---- ENTRIES SHOWN

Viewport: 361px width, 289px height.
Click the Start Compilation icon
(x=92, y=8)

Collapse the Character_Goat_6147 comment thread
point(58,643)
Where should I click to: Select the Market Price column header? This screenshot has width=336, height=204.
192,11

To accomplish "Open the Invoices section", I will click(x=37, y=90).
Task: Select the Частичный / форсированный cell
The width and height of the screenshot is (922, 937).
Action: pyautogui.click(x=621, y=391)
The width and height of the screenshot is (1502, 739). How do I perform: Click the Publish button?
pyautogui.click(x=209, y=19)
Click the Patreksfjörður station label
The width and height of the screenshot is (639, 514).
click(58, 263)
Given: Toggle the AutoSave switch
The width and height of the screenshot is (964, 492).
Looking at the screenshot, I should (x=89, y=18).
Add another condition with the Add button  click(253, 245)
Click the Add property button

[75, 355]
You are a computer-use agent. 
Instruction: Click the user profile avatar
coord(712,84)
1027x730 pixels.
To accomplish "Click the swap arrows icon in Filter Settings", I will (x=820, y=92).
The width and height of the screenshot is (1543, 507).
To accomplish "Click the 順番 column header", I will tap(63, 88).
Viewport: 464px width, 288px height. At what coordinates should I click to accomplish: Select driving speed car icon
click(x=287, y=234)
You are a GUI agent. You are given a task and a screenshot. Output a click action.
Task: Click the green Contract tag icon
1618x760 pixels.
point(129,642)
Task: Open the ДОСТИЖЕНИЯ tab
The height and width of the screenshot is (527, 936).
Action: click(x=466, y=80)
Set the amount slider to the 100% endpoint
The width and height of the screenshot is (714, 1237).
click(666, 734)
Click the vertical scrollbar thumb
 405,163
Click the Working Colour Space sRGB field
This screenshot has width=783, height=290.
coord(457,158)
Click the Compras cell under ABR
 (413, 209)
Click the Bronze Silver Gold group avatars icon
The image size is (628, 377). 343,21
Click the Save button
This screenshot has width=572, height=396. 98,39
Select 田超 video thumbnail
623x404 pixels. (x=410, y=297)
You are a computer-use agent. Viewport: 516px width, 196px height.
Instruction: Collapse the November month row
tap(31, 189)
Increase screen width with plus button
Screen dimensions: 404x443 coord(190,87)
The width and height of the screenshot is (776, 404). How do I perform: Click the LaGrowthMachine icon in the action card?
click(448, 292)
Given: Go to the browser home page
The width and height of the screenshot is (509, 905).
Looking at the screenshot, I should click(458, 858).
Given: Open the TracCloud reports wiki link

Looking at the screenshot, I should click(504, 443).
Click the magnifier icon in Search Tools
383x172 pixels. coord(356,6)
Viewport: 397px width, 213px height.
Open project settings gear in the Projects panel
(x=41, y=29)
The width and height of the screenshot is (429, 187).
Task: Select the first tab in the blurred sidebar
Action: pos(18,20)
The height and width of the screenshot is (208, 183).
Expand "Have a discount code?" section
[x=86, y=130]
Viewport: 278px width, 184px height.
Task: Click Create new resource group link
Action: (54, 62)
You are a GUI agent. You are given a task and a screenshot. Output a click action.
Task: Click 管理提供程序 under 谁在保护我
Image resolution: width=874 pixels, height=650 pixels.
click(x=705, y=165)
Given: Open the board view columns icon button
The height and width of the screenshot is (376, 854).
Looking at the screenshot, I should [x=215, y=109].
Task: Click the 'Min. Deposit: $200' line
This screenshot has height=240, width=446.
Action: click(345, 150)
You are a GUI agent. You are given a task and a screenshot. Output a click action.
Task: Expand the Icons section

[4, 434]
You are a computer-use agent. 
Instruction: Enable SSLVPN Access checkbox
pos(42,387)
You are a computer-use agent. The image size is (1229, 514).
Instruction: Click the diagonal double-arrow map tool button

--------

» **TO DO**: The records above must be repeated exactly, in their entirety.

» **RESULT**:
Viewport: 361px width, 289px height.
Click the Start Compilation icon
(x=92, y=8)

Collapse the Character_Goat_6147 comment thread
point(58,643)
Where should I click to: Select the Market Price column header? This screenshot has width=336, height=204.
192,11

To accomplish "Open the Invoices section", I will click(x=37, y=90).
Task: Select the Частичный / форсированный cell
The width and height of the screenshot is (922, 937).
Action: pyautogui.click(x=621, y=391)
The width and height of the screenshot is (1502, 739). How do I perform: Click the Publish button?
pyautogui.click(x=209, y=19)
Click the Patreksfjörður station label
The width and height of the screenshot is (639, 514).
click(58, 263)
Given: Toggle the AutoSave switch
The width and height of the screenshot is (964, 492).
Looking at the screenshot, I should (x=89, y=18).
Add another condition with the Add button  click(253, 245)
Click the Add property button

[75, 355]
You are a computer-use agent. 
Instruction: Click the user profile avatar
coord(712,84)
1027x730 pixels.
To accomplish "Click the swap arrows icon in Filter Settings", I will (x=820, y=92).
The width and height of the screenshot is (1543, 507).
To accomplish "Click the 順番 column header", I will tap(63, 88).
Viewport: 464px width, 288px height. At what coordinates should I click to accomplish: Select driving speed car icon
click(x=287, y=234)
You are a GUI agent. You are given a task and a screenshot. Output a click action.
Task: Click the green Contract tag icon
1618x760 pixels.
point(129,642)
Task: Open the ДОСТИЖЕНИЯ tab
The height and width of the screenshot is (527, 936).
Action: click(x=466, y=80)
Set the amount slider to the 100% endpoint
The width and height of the screenshot is (714, 1237).
click(666, 734)
Click the vertical scrollbar thumb
 405,163
Click the Working Colour Space sRGB field
This screenshot has width=783, height=290.
coord(457,158)
Click the Compras cell under ABR
 (413, 209)
Click the Bronze Silver Gold group avatars icon
The image size is (628, 377). 343,21
Click the Save button
This screenshot has width=572, height=396. 98,39
Select 田超 video thumbnail
623x404 pixels. (x=410, y=297)
You are a computer-use agent. Viewport: 516px width, 196px height.
Instruction: Collapse the November month row
tap(31, 189)
Increase screen width with plus button
Screen dimensions: 404x443 coord(190,87)
The width and height of the screenshot is (776, 404). How do I perform: Click the LaGrowthMachine icon in the action card?
click(448, 292)
Given: Go to the browser home page
The width and height of the screenshot is (509, 905).
Looking at the screenshot, I should click(458, 858).
Given: Open the TracCloud reports wiki link

Looking at the screenshot, I should click(504, 443).
Click the magnifier icon in Search Tools
383x172 pixels. coord(356,6)
Viewport: 397px width, 213px height.
Open project settings gear in the Projects panel
(x=41, y=29)
The width and height of the screenshot is (429, 187).
Task: Select the first tab in the blurred sidebar
Action: pos(18,20)
The height and width of the screenshot is (208, 183).
Expand "Have a discount code?" section
[x=86, y=130]
Viewport: 278px width, 184px height.
Task: Click Create new resource group link
Action: (54, 62)
You are a GUI agent. You are given a task and a screenshot. Output a click action.
Task: Click 管理提供程序 under 谁在保护我
Image resolution: width=874 pixels, height=650 pixels.
click(x=705, y=165)
Given: Open the board view columns icon button
The height and width of the screenshot is (376, 854).
Looking at the screenshot, I should [x=215, y=109].
Task: Click the 'Min. Deposit: $200' line
This screenshot has height=240, width=446.
Action: click(345, 150)
You are a GUI agent. You are given a task and a screenshot. Output a click action.
Task: Expand the Icons section

[4, 434]
You are a computer-use agent. 
Instruction: Enable SSLVPN Access checkbox
pos(42,387)
You are a computer-use agent. The image size is (1229, 514).
Instruction: Click the diagonal double-arrow map tool button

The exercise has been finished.